JAKARTA (KONTAK BANTEN) - Kekhawatiran harga cabe mengalami lonjakan
pada bulan puasa akhirnya terjadi juga. Harga cabe makin pedas alias
naik tajam, yakni tembus Rp 100 ribu per kilogram (kg).
Menteri Perdagangan (Mendag) Zulkifli Hasan (Zulhas) mengatakan,
kenaikan harga cabe terjadi karena pasokan menurun akibat gagal panen
yang disebabkan oleh curah hujan yang tinggi.
“Kalau hujan terus, maka panennya gagal, karena cabe bisa busuk. Kalau
kemarau terlalu panjang, maka kutu air banyak. Jadi, menanam cabe itu
susah,” kata Zulhas saat mengecek harga pangan di Pasar Kramat Jati,
Jakarta, Jumat (15/3/2024).
Zulhas mengakui, kenaikan harga cabe sampai Rp 100.000 per kg. Meski melonjak, menurutnya, tidak terjadi kelangkaan.
Dalam kunjungan ini, Zulhas juga menemukan harga beras premium lokal
yang masih mahal. Yakni, dikisaran Rp 16.000-19.000 per kg. Tapi, untuk
beras impor dari Perum Bulog sudah sesuai Harga Eceran Tertinggi (HET)
beras medium Rp 10.900 per kg.
Menurut Zulhas, masih mahalnya harga beras karena saat ini belum terjadi
panen raya. Apalagi masa tanam padi mengalami kemunduran sehingga panen
juga jadi mundur.
“Karena memang musim tanamnya bergeser, panennya bergeser. Bulan
depan baru panennya agak banyak, bulan April baru panen raya
saudara-saudara,” jelasnya.
Sebelumnya, Presiden Jokowi meninjau Pasar Kawat di Tanjungbalai,
Sumatera Utara untuk memeriksa harga bahan pokok. Jokowi menyebut harga
beras masih terbilang baik.
Jokowi menemukan, beras Stabilisasi Pasokan dan Harga Pangan (SPHP) Rp 57.000 per 5 kg. Kemudian beras lokal medium juga masih di Rp 12.800 per kg.

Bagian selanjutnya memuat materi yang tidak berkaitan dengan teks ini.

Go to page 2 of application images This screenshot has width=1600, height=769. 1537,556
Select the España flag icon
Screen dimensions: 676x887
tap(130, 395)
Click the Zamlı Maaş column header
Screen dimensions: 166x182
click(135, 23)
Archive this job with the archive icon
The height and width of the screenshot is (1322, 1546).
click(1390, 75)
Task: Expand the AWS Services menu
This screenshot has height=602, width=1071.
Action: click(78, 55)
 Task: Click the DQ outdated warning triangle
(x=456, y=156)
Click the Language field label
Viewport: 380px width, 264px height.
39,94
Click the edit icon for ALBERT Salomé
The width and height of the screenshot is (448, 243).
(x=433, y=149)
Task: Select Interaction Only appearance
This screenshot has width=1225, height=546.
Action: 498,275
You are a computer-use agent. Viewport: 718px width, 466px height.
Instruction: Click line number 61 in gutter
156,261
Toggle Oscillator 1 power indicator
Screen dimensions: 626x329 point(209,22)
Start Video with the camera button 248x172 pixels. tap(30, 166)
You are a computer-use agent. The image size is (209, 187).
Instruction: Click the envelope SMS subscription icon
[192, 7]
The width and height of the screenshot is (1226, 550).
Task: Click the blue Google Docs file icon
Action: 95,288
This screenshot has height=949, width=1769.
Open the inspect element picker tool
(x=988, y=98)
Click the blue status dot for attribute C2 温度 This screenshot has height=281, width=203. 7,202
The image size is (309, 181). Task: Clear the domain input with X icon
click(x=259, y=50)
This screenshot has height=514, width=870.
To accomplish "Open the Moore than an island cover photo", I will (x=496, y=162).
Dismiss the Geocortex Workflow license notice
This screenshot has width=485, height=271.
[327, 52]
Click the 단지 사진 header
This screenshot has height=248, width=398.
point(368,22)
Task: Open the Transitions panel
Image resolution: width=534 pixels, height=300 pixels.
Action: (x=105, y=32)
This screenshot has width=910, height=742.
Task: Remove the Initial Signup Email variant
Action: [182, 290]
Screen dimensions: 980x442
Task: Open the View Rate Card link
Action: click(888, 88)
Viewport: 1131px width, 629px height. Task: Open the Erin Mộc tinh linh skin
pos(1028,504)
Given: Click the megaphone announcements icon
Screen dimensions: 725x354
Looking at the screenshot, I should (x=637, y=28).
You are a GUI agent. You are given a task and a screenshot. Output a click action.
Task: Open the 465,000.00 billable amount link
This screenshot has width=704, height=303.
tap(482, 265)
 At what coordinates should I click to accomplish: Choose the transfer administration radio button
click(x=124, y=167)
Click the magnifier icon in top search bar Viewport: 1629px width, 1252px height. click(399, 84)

“Saya kira dibandingkan dengan provinsi lain masih baik. Masih lebih baik,” lanjutnya.
Jokowi menyebut harga cabe yang mengalami kenaikan. Namun Presiden tidak menyebut berapa harga cabe di pasar tersebut.
Jokowi menilai, di masa Ramadan harga bahan pokok masih terkendali.
Pengamat Pertanian Center of Reform on Economic (CORE) Eliza Mardian
mengatakan, kenaikan harga menjelang Ramadan merupakan siklus tahunan.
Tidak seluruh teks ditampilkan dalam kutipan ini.